Department of Electrical and Computer Engineering
Northeastern University
Boston, MA 02115
Biography
Justin Crabb received his B.S. degree in Electrical Engineering (Signals, Communications, and Controls) at the University of Houston in 2017. His final research project was on active radar scattering cancellation which involved an array of antennas to cancel the reflections from scattered incident waves. He received his M.S. degree in the Department of Electrical Engineering at the University at Buffalo, The State University of New York under the guidance of Josep Miquel Jornet. He has worked as a Teaching Assistant and Research Assistant since 2018. In fall of 2019 Justin transferred with his research team and faculty advisor to Northeastern University to continue his Ph.D.
In 2016 he joined Jacobs Engineering as an electrical engineering intern, focusing on computer-aided design for consulting. Following in 2017, he worked as a start-up designer for a MakerSpace lab at the University of Houston to introduce prospective students into electrical engineering and taught a few introductory-level workshops on microcontroller units. In 2022 he performed research as a visiting Ph.D. student on graphene- and black phosphorus-based FET detectors using the photothermal-electric effect at the Nanoscience Institute of the National Research Council (NEST Lab) under Dr. Vitiello.
His research interests include wireless communication systems and plasmonic devices for THz band communications using high-electron mobility FETs with 2D materials such as graphene and black phosphorus.
Research
Development of a multi-physics simulation platform for hybrid graphene/black phosphorus/III-V-based plasmonic FET devices for on-chip THz signal generation, detection, modulation, and amplification.

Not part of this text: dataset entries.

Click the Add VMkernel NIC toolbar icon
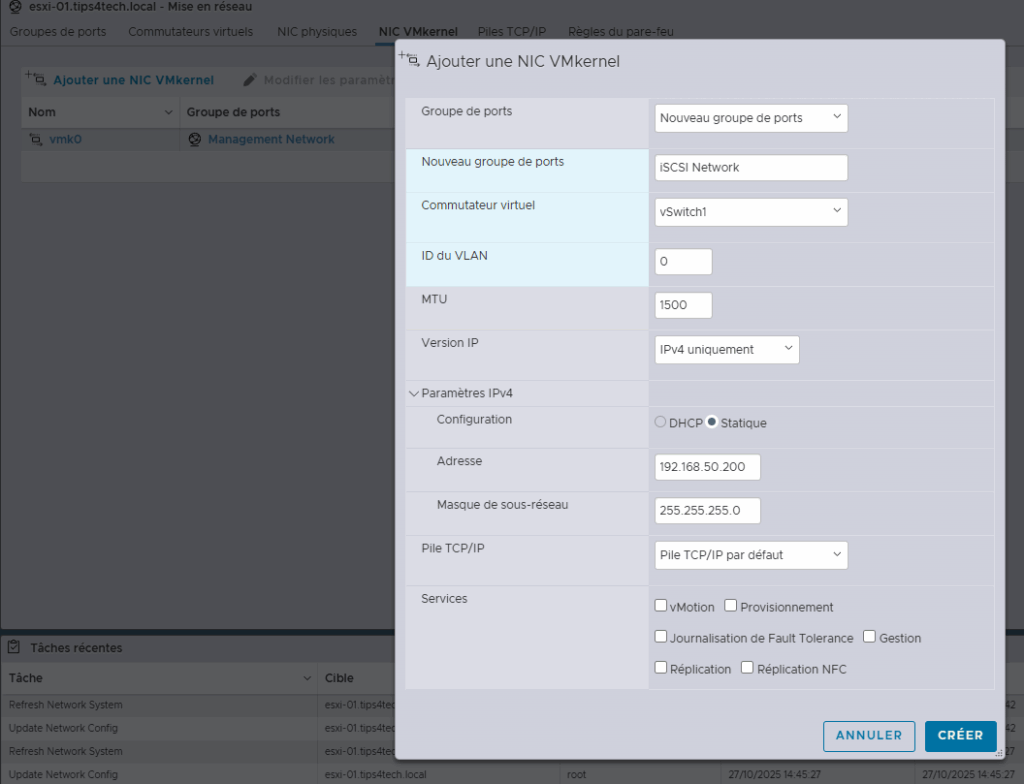Screen dimensions: 1024x784 pos(36,79)
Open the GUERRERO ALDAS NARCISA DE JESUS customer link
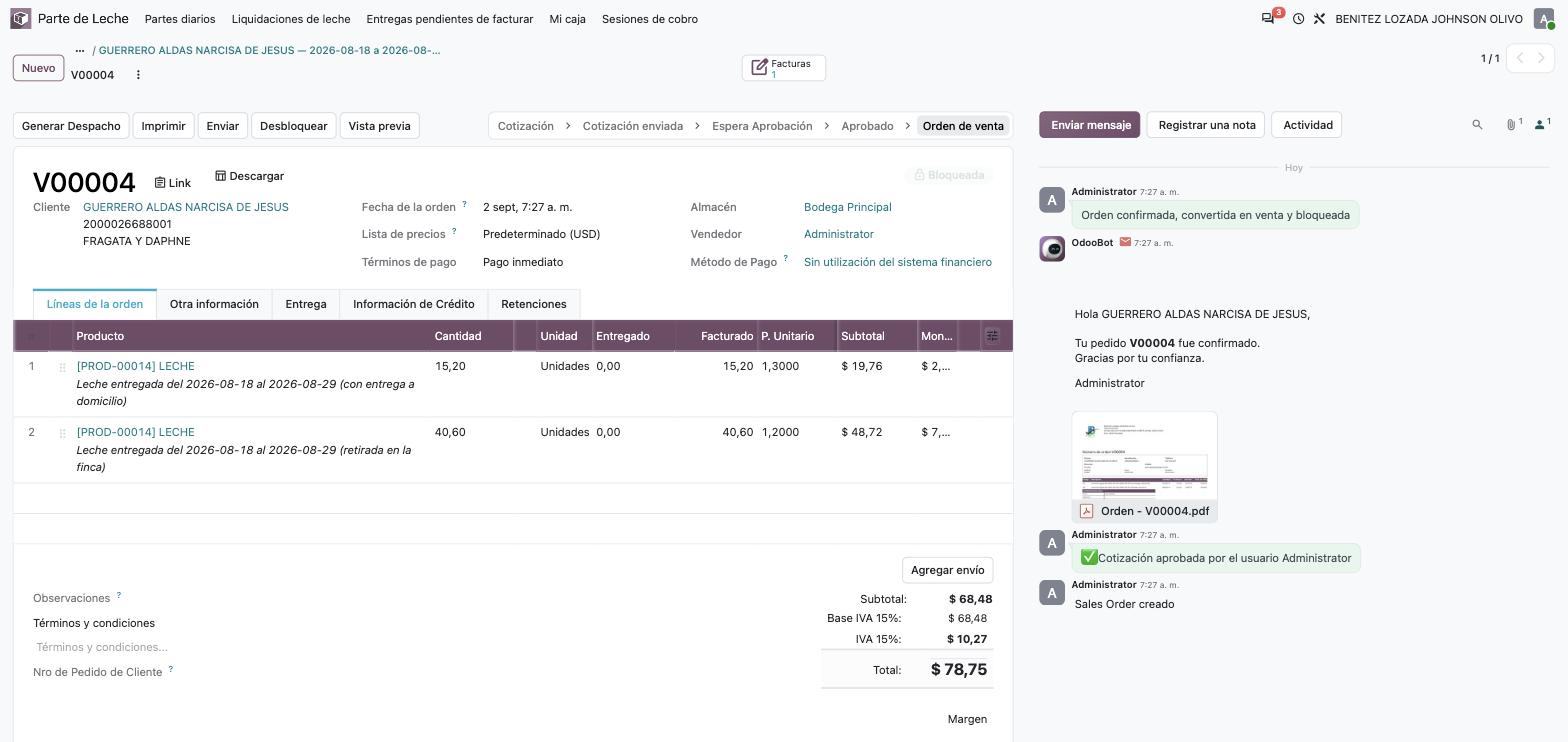This screenshot has height=742, width=1568. point(186,207)
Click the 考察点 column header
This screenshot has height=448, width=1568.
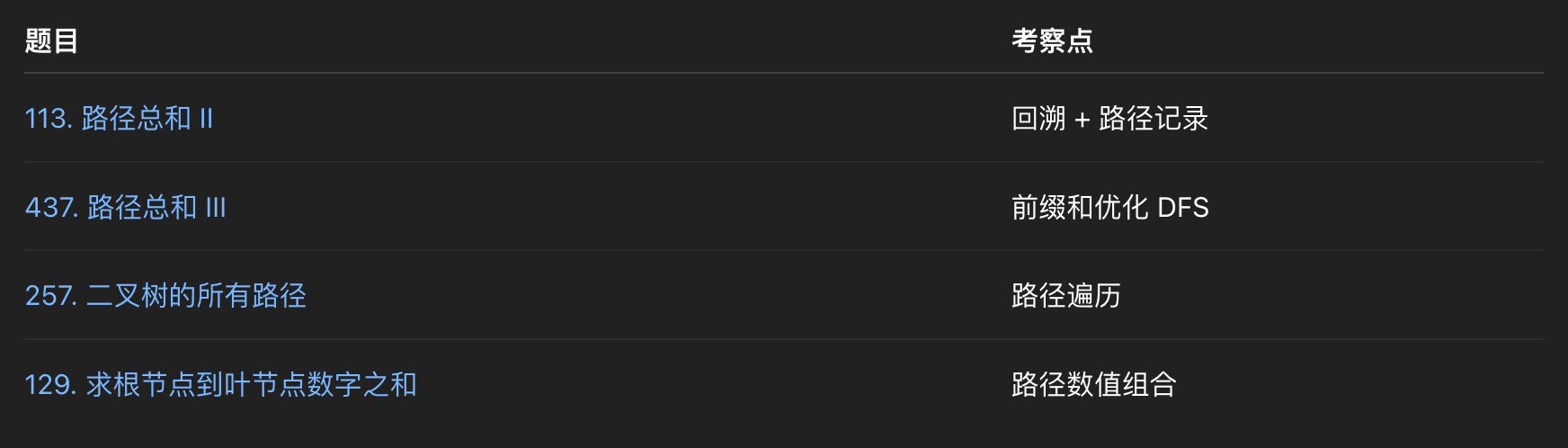click(1052, 40)
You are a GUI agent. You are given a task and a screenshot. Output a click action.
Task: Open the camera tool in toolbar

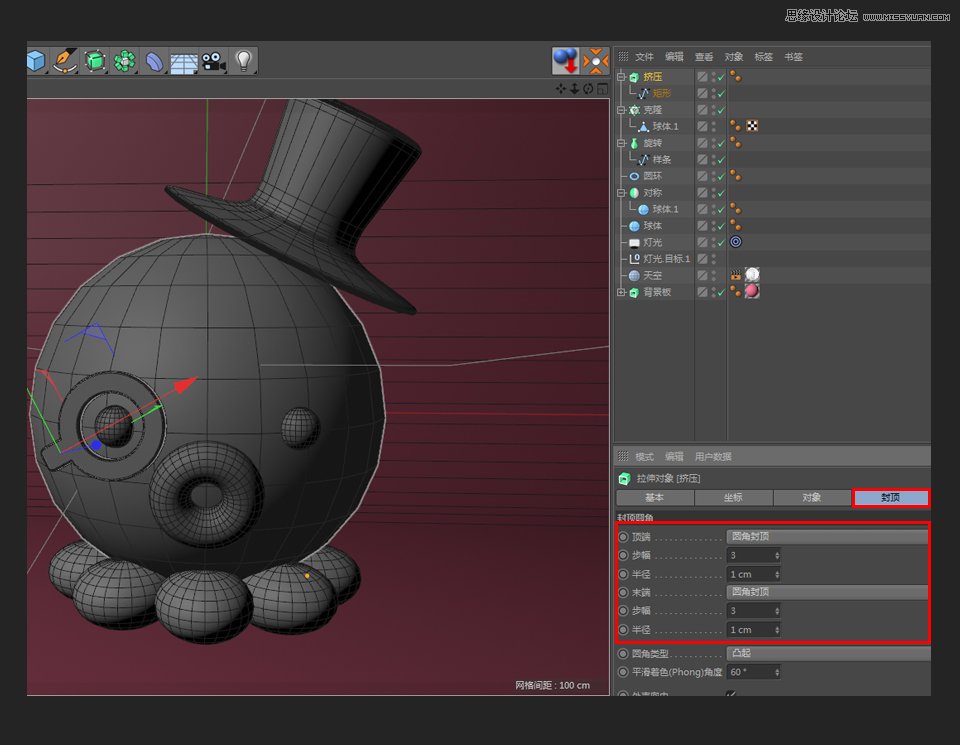(212, 61)
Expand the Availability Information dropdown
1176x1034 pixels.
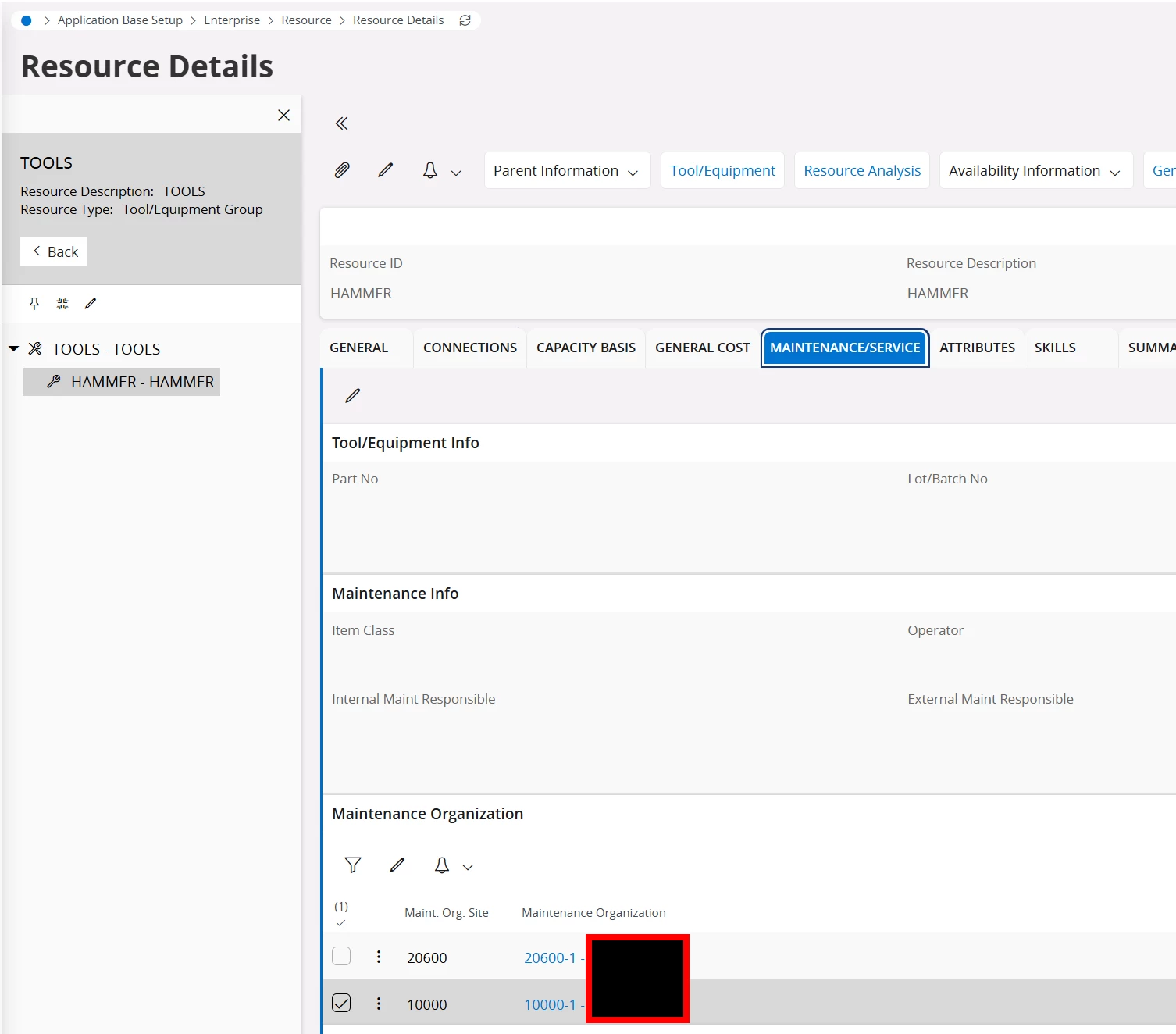click(1035, 171)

Numerical modeling of the photothermal electric effect and plasmonic instabilities such as the Dyakonov-Shur instability in 2DEG channels to study plasmonic oscillations in the THz band using the discretization of Maxwell’s equations through the finite-difference time-domain method, the hydrodynamic model, and thermoelectric equations.
UN Lab Projects
UN Lab Publications
Other Teaching
Teaching Assistant
- ECE 3355 Electronics, Spring 2017
- EAS 200 Electrical Engineering Concepts for Non-Majors, Spring 2018 and Fall 2018.